Агамемнон поднялся. Давно я не видела его так близко. Годы потрепали его. Он походил на старого медведя, у которого шкура потерта, но когти и глаза остры, и он еще силен, хотя, конечно, расцвет его позади. От этого он стал только злее и потому еще более опасен. Он взмахнул рукой, стражники схватили Кассандру и оттащили ее в дом Ахилла.
Несколько смущенный, Нестор продолжал:
— Вот прекрасная дочь царя Приама, царевна Лаодика. Кто возьмет ее в свой дом?
Незнакомый мне человек забрал Лаодику, потом Илона тоже досталась незнакомцу.

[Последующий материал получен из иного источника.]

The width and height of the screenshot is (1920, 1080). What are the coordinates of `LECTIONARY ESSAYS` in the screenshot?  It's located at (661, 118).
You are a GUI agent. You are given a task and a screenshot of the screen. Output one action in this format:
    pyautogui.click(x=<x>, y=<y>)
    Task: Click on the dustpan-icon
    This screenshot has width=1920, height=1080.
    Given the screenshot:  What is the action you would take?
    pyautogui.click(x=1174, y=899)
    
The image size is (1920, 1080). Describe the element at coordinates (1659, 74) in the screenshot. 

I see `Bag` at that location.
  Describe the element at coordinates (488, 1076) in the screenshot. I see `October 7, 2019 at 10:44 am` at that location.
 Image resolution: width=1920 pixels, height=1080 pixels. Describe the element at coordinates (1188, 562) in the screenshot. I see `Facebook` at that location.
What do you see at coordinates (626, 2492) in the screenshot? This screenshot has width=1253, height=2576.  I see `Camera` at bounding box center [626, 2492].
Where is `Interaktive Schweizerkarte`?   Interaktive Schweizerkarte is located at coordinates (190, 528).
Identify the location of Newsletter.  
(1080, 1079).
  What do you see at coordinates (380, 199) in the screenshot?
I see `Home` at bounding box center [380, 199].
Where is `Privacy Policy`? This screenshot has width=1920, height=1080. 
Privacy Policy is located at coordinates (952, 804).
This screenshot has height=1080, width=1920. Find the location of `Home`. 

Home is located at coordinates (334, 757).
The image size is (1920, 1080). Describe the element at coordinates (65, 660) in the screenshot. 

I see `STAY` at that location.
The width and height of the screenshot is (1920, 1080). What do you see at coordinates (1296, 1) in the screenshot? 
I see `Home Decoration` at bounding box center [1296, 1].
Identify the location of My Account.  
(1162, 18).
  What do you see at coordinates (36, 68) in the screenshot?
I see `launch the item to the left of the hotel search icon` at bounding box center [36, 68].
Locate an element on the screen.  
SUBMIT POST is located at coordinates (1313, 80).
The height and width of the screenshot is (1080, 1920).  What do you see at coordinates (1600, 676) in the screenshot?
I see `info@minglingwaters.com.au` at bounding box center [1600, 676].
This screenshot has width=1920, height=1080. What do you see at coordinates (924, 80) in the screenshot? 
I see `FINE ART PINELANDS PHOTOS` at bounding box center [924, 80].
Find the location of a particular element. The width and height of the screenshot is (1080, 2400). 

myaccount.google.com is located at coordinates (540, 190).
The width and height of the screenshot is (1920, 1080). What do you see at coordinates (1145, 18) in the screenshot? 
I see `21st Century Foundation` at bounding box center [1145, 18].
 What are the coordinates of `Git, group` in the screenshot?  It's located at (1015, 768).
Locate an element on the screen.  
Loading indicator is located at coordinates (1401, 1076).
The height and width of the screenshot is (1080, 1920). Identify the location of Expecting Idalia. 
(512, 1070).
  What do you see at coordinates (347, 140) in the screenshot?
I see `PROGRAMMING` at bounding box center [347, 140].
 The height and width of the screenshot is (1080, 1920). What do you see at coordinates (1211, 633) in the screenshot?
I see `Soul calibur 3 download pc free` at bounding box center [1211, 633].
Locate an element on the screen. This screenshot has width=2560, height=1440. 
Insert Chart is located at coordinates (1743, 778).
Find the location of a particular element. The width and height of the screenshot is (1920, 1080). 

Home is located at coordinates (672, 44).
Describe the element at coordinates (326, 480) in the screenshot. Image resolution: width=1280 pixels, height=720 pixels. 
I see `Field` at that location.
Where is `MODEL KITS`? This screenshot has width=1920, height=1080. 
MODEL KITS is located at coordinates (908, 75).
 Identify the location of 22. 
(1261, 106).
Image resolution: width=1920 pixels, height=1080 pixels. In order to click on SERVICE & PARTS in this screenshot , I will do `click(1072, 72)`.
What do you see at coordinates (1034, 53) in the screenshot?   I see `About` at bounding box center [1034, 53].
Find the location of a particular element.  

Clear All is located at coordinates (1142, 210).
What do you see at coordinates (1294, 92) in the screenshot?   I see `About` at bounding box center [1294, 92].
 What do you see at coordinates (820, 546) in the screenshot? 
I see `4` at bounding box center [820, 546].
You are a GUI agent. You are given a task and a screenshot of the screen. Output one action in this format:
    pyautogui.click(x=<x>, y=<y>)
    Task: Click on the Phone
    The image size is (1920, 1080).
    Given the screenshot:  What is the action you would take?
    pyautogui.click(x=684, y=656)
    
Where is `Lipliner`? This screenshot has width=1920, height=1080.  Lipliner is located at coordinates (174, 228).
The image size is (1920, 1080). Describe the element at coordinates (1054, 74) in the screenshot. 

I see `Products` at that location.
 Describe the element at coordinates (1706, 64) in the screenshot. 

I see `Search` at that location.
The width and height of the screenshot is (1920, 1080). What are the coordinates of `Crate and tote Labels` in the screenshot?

— А теперь очередь бывшей царицы Спарты, — раздался голос Менелая. — Позвольте огласить список ее преступлений, прежде чем она перейдет к законному владельцу. Все мы покинули свои дома, сражались, страдали много лет из-за преступления, которое она совершила. Почему? Потому что вы — благородные мужи и сдержали, несмотря на все лишения, клятву, которую некогда дали ее отцу Тиндарею. Посмотрите на трупы лошадей, которыми усеяна Троянская равнина. Эта война началась с принесения в жертву лошади, на которой мы поклялись, и она завершилась принесением в жертву множества лошадей. Среди них и деревянный конь.
Менелай посмотрел мне в глаза. Неужели было время, когда я смотрела в эти глаза с любовью, с нежностью?
— Итак, позвольте мне перечислить ее преступления! — не скрывая ликования, продолжал Менелай. — Во-первых…
— Позволь мне избавить тебя от труда, — перебила я, не в силах слышать его самодовольный голос. — Я хорошо знаю, что ты собираешься сказать. Заодно я отвечу на эти обвинения, и церемония займет меньше времени.
Если бы Менелай знал меня, он не удивился бы моим словам. Но бедняга так растерялся, что утратил дар речи, на что я и рассчитывала. Я вышла вперед и стояла одна перед собравшимися. Сотни глаз пожирали меня.
— Во-первых, я сбежала из Спарты вместе с троянским царевичем Парисом. Я сделала это по собственной воле, меня не похитили обманом и не увезли насильно, как некоторые говорили. Я не взяла с собой никаких сокровищ — как многие считали, — кроме нескольких драгоценностей, которые принадлежат лично мне. Одну я принесла в дар богине Афине, другие отдала Приаму. — Я замолчала, чтобы перевести дыхание. Тишина стояла такая, что мой вздох услышали все. — Мое единственное преступление, но за него никто не вправе меня наказывать или прощать, — это то, что я бросила свою дочь. Только она может быть мне судьей. Когда я встречусь с ней, я буду молить ее о прощении.
— Она никогда не простит тебя! — ожил Менелай. — Она ненавидит тебя и много раз говорила мне об этом! Она ждала, что я убью тебя, когда наконец доберусь до тебя!